Dataset entries |
○ ○ ○ ○ ○ ○ ○

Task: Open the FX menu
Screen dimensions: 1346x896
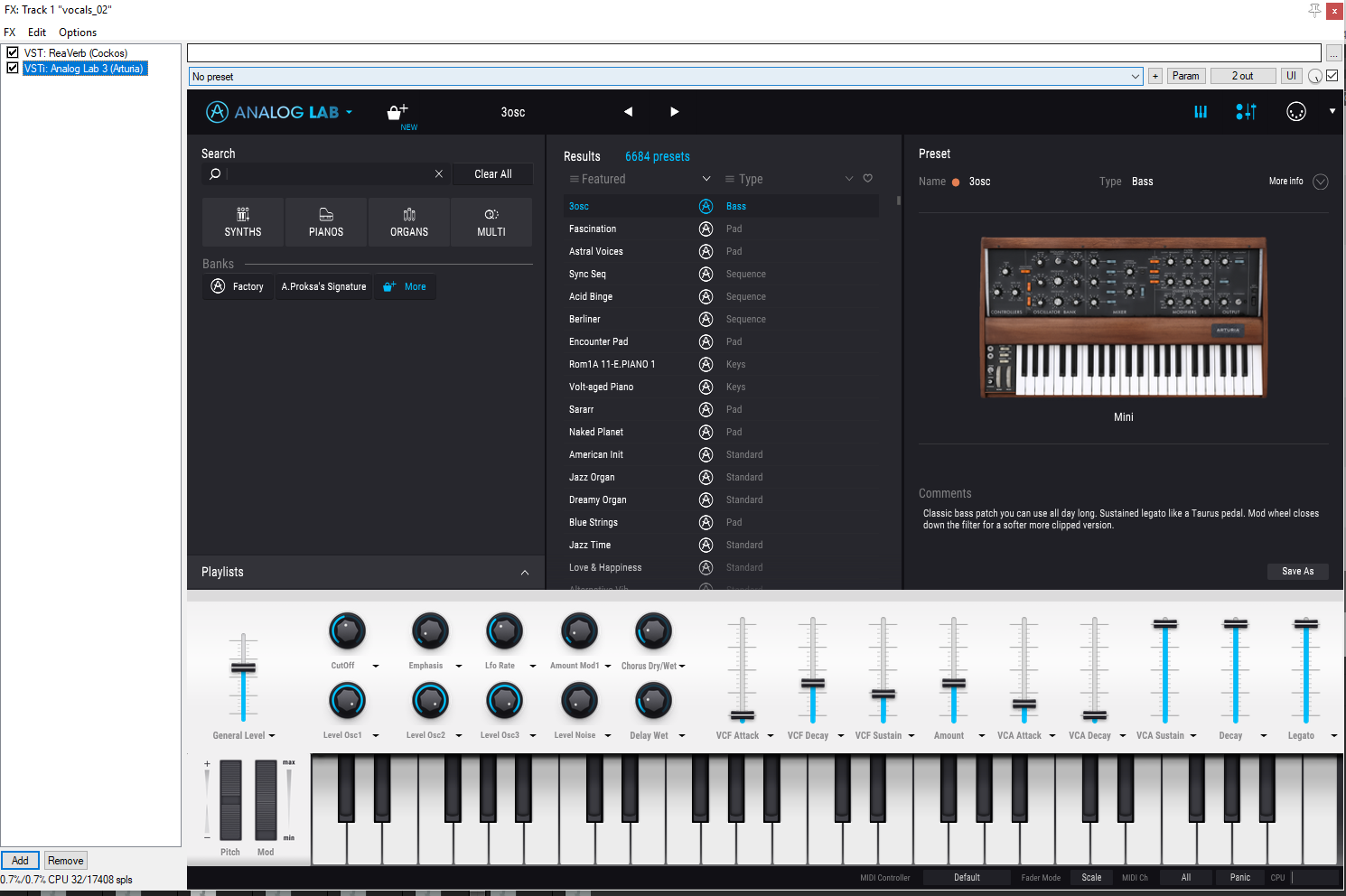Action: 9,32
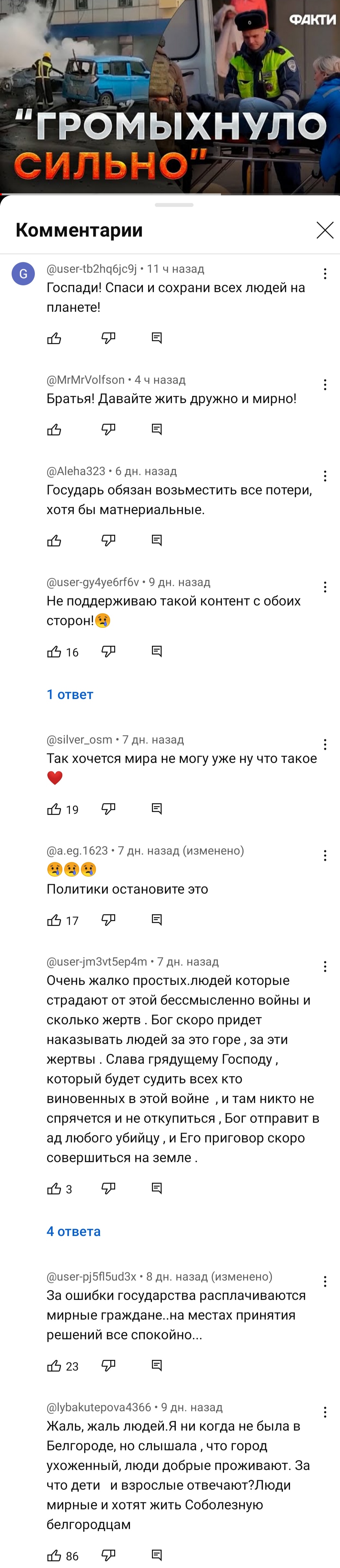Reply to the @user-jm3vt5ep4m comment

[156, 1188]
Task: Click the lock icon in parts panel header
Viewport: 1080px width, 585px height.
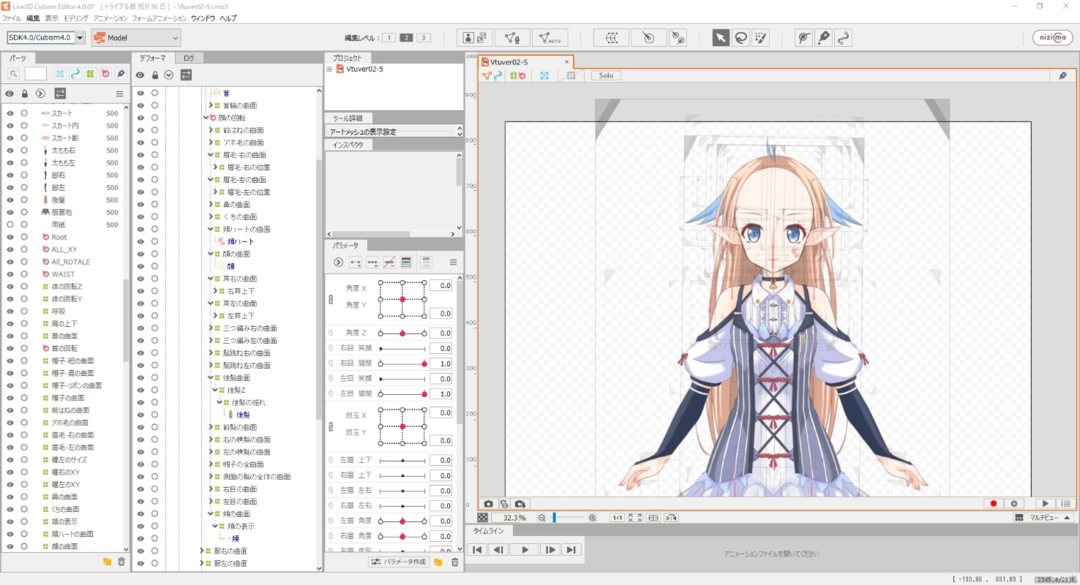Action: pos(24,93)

○ ○ ○ ○ ○ ○ ○

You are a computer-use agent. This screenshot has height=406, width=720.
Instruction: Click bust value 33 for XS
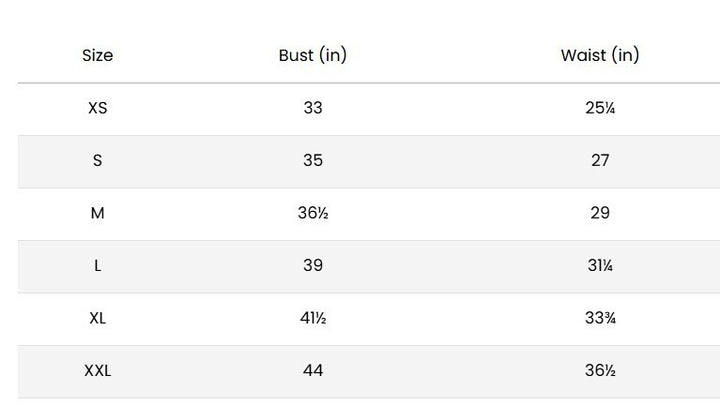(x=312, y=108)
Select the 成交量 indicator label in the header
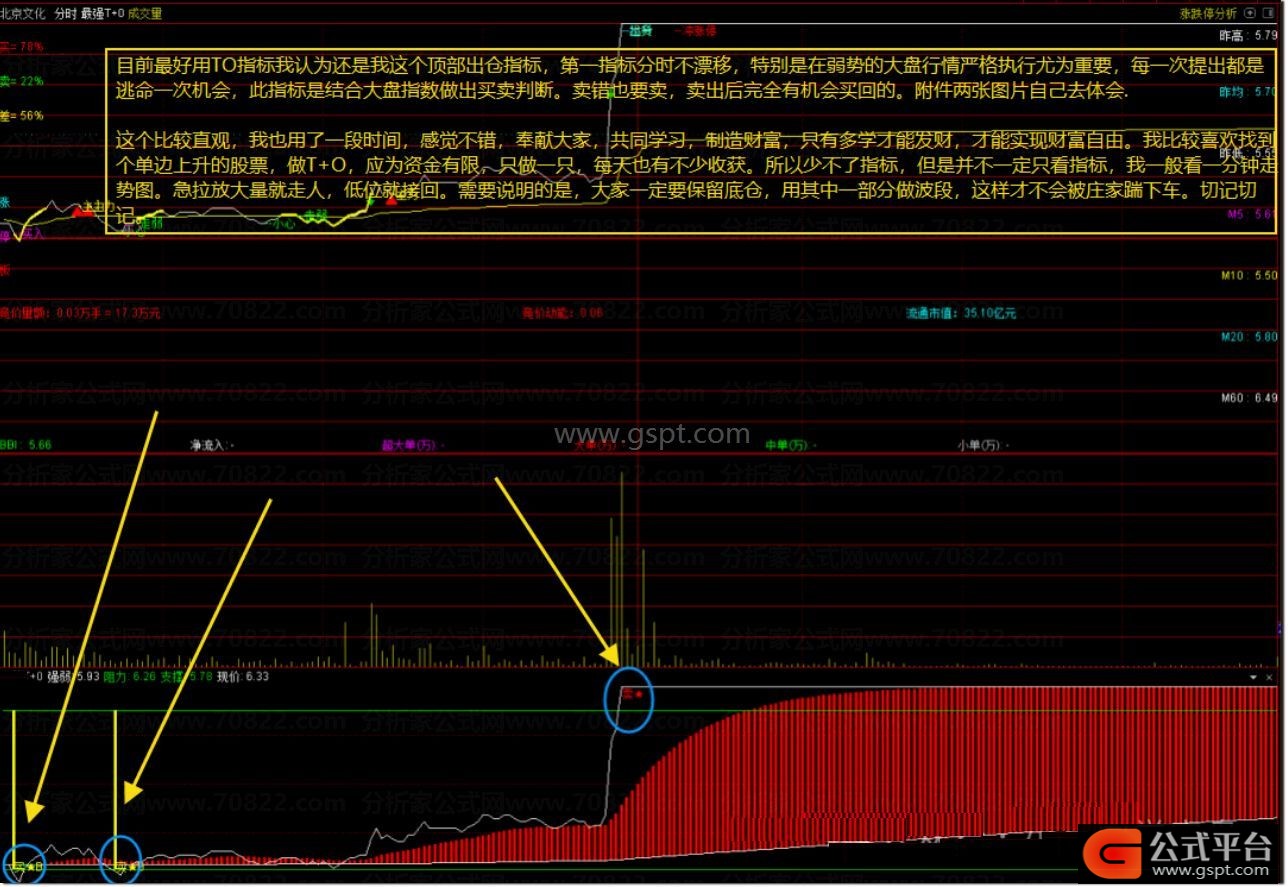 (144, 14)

○ ○ ○ ○ ○ ○ ○

Exercise | Where the word "Task" shows up in a line of the listing, return that line.

Result of the exercise |
Task: Open the FX menu
Task: Click the lock icon in parts panel header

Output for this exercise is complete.